Tacit knowledge tough to manage
Capturing know-how and individual experience presents a challenge for knowledge management
Capturing nuggets of know-how and individual experience presents a challenge for knowledge management, and the problem is compounded by an aging federal workforce, according to speakers at a Washington, D.C., conference April 16.
"Unlike explicit knowledge, which is easy to capture, process and disseminate, tacit knowledge resides in an individual's mind and it is difficult to capture — yet vital to the organization," said T. Kanti Srikantaiah, director of the Center for Knowledge Management at Dominican University. He was speaking at a conference sponsored by E-Gov, part of the FCW Media Group.
Tacit knowledge includes face-to-face interactions, telephone conversations and management support. Although productive, it's hard to gather, and the impending retirement of a majority of the federal workforce has made the need to capture such knowledge increasingly important.

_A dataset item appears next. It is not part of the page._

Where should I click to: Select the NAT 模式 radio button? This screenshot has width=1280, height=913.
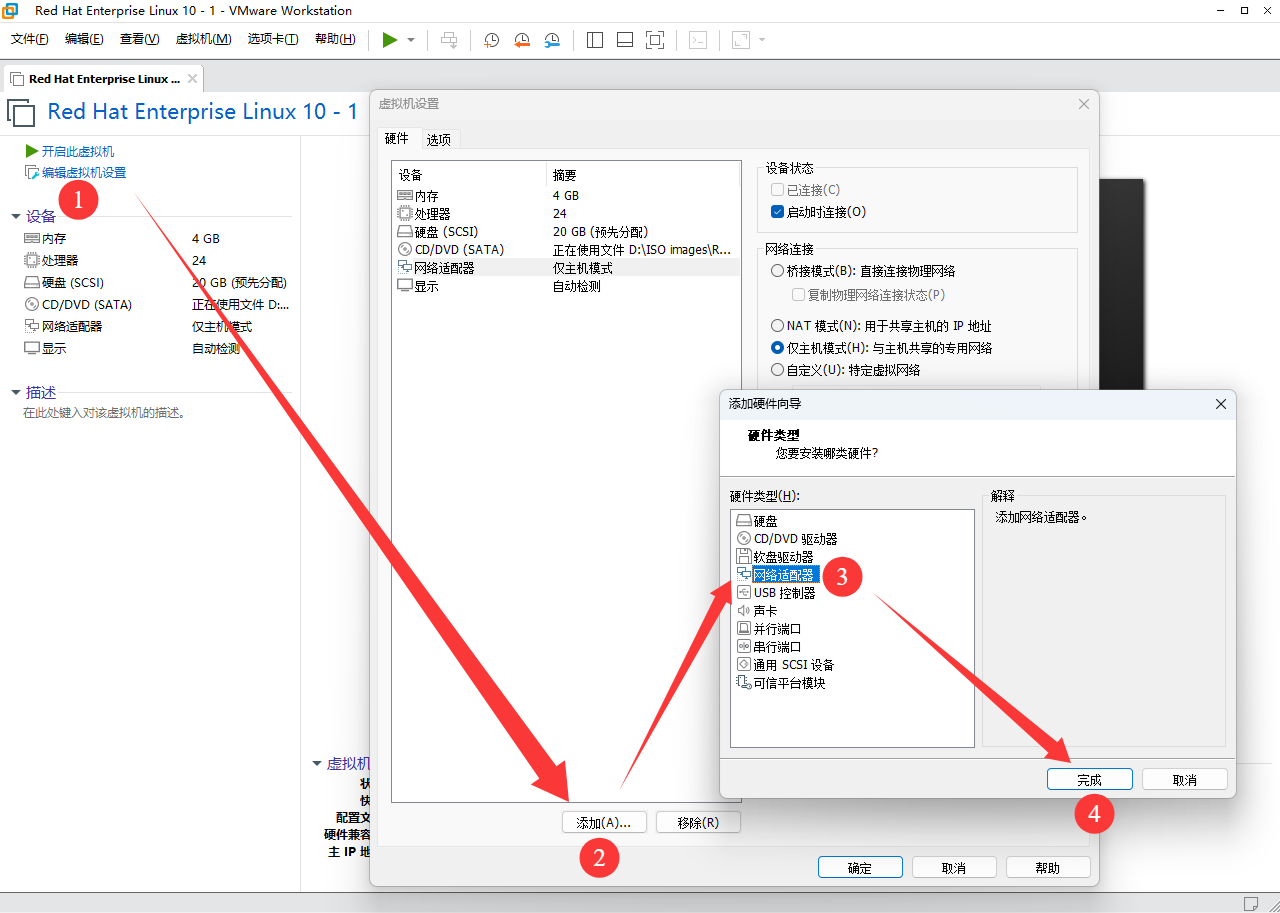click(x=778, y=326)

About 70 percent of the federal acquisition workforce will be eligible for retirement in the next three to five years, said Mary Margaret Evans, director of the Change Management Center in the Defense Department's Office of Acquisition, Technology and Logistics.
"We're looking at a very large exodus of senior experience leaving not only the Defense Department, but the entire government," Evans said, adding that there typically is an 18-month downtime between retirement and new recruitment. "So we need to minimize the severity of the change and the time. Tacit knowledge can help."

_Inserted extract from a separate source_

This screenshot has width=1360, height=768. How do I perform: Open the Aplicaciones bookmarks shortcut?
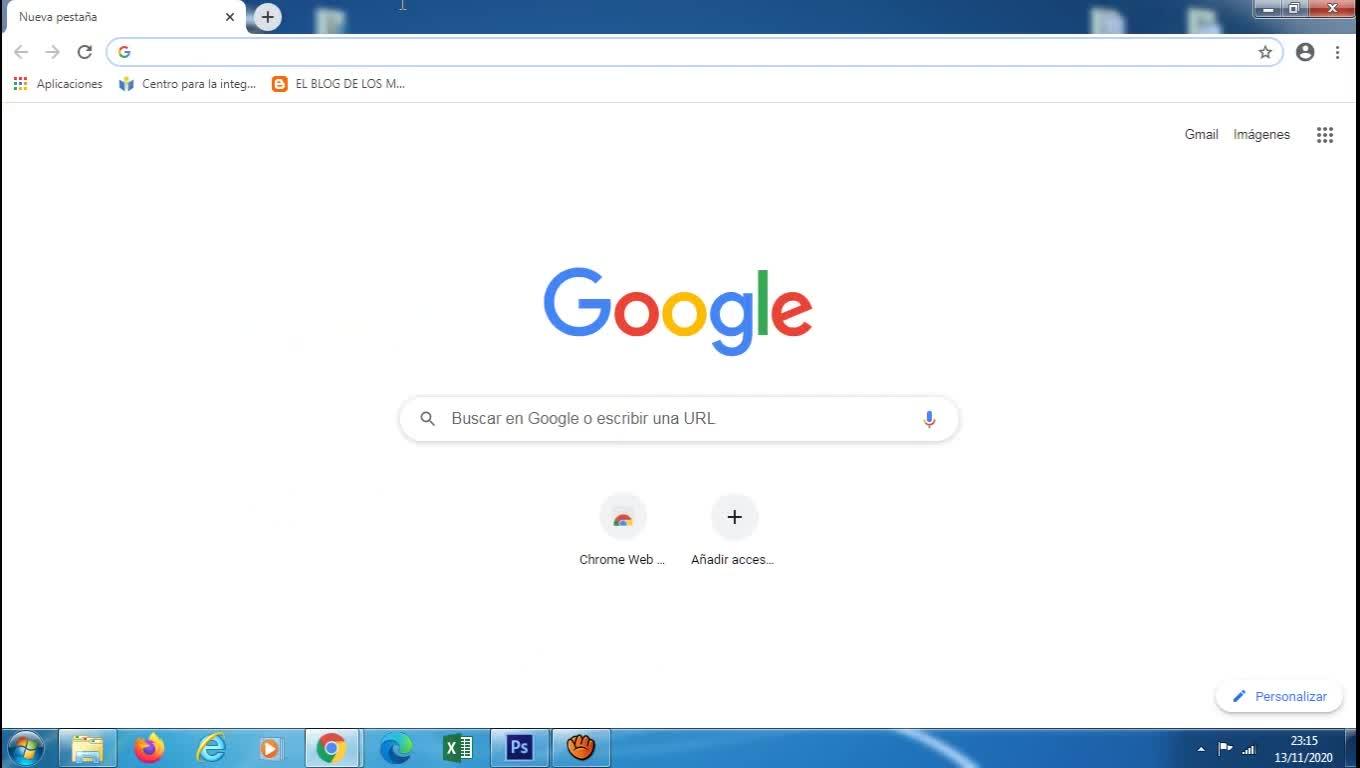click(x=58, y=84)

Ed Vitalos, vice president of Global Partnership Management at SAP AG, called this change the "age wave," and said the government is behind the private sector in managing business intelligence, his term for tacit knowledge.
"Your company is mostly intangible assets — a huge percentage," Vitalos said. "In the private sector, this is conventional wisdom. You have to have [business intelligence]."

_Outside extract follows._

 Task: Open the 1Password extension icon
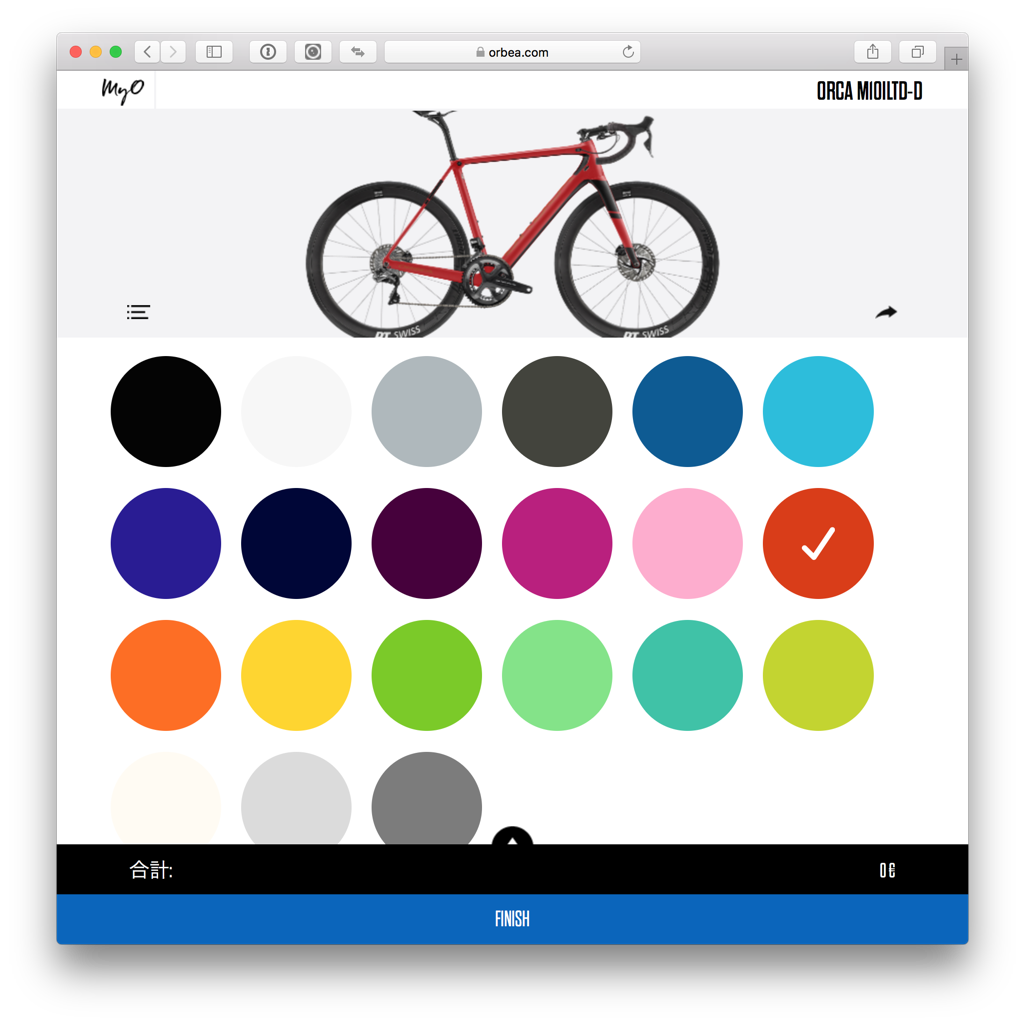pyautogui.click(x=268, y=52)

Srikantaiah outlined several ways to capture tacit knowledge:
* Build an institutional memory of senior management through oral history.
* Conduct after-action reviews or project milestone reviews. Examine what is supposed to happen, what happened, what was learned and what can be applied.
* Peform mentoring to facilitate transfer of leadership behavior and communication skills.
* Make audio or video tape recordings of meetings.
* Create subject matter expert directories and information knowledge repositories, such as archives and libraries.
* Establish communities of practice, which design a system to gather specific knowledge.